__What you need to do__:
• a. Translate this sentence from the article on Dover International Speedway's NASCAR sanction agreement into Spanish: "Dover’s estimated broadcast revenue for the events will be $12.645 million for May and $10.473 million for September, according to the filing."
• b. In the article on Dover International Speedway's NASCAR sanction agreement, roughly what share of their television revenue must tracks contribute to the race purses?
• c. Continue the article on Dover International Speedway's NASCAR sanction agreement from its last sentence.

__Excerpt provided__:
Financial filing offers rare glimpse into NASCAR sanctioning stipulations
Dover International Speedway's sanction agreement offers some insight into NASCAR requirements for tracks. // David Griffin, NASCAR Scene
AVONDALE, Ariz. – A Dover International Speedway filing with the U.S. Securities and Exchange Commission this week offers an unusually detailed look at the range and scope of NASCAR’s sanctioning agreements, including a $6.055 million fee for the track’s May Sprint Cup race and $5.429 million for its September event.
Dover’s estimated broadcast revenue for the events will be $12.645 million for May and $10.473 million for September, according to the filing. With tracks having to contribute about 27.8 percent of their television revenue to the race purses, Dover’s television revenue pays for $3.51 million of its May purse and $2.91 million of its September purse.

__Data shown__:
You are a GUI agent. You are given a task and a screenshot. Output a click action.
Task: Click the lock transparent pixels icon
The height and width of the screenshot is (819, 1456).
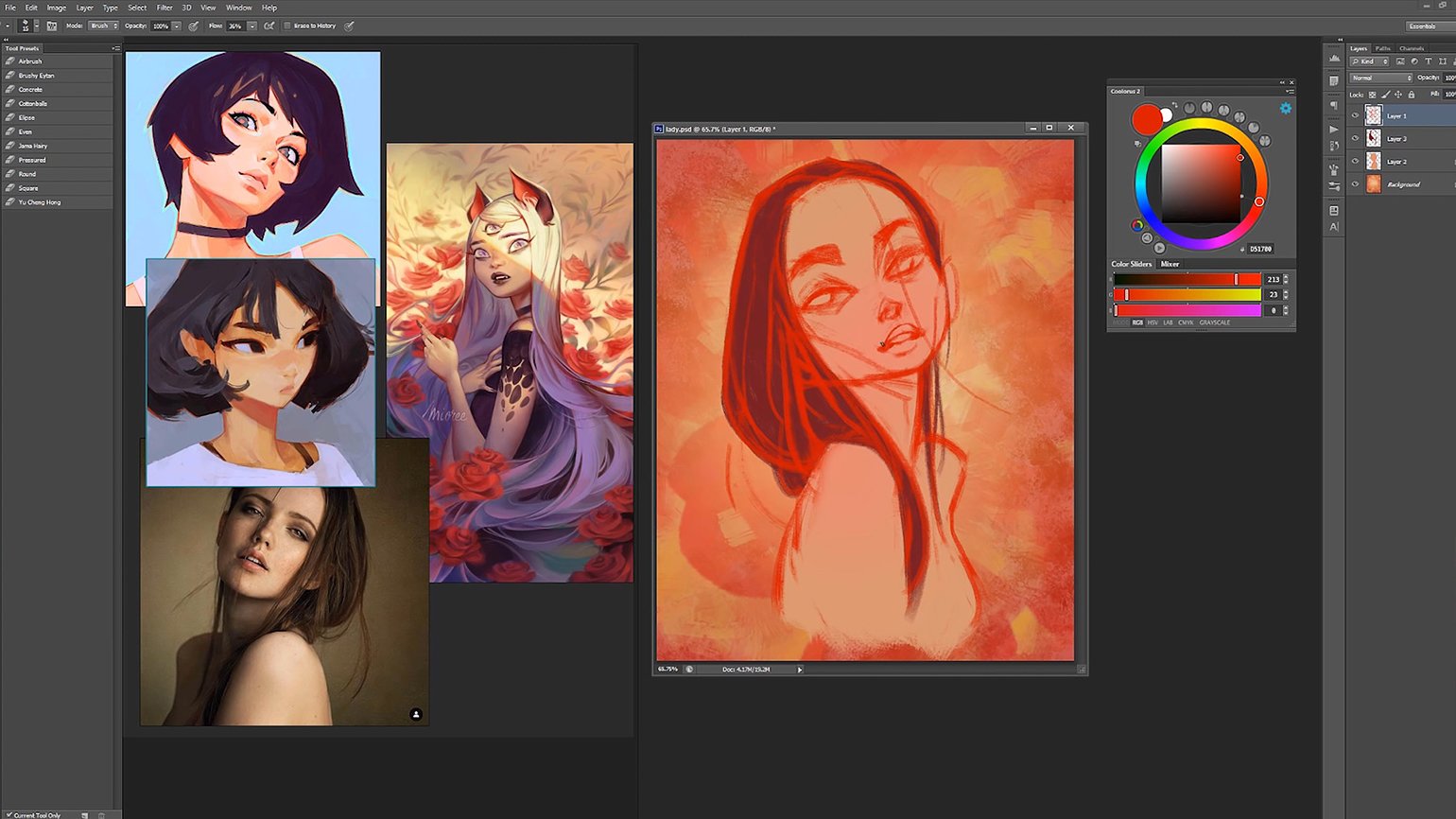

--

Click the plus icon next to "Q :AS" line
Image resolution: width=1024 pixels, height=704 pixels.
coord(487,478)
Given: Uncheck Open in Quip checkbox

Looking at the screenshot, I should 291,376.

__Replies__:
• a. Según la presentación, los ingresos estimados de Dover por transmisiones de los eventos serán de 12,645 millones de dólares para mayo y de 10,473 millones de dólares para septiembre.

• b. About 27.8 percent.

• c.
The 2010 sanction agreements, minus the financial details listed on an amendment page, also were filed Thursday with the SEC. The 22-page sanction agreements are general in nature – only a cover sheet lists the date, the track and the promoter (in this case, Dover). Dover, which also owns tracks near Nashville and St. Louis but hosts Cup events only at the Delaware venue, must file the agreements with the SEC because it is these two agreements on which its “business is substantially dependent.” In a previous filing, Dover reported that 70 percent of its total revenues come from its Sprint Cup weekends.
Among the other items listed in the 2010 NASCAR Sprint Cup sanction agreements that Dover filed:
• The track must carry $50 million in liability insurance and $1 million in medical malpractice liability insurance. NASCAR must be listed among the insured. NASCAR must require the TV partner to carry $2 million in general liability insurance ($1 million limit per occurrence) that includes the promoter in that policy.
• A track cannot alter the racing surface by painting, sealing or resurfacing without prior written consent of NASCAR.
• NASCAR can postpone or cancel an event if the promoter does not fix any unsatisfactory racing surface, barriers, fencing, retaining systems, SAFER barrier systems, garage area, pit area, race control area, timing and scoring areas or structures used for broadcast of the event.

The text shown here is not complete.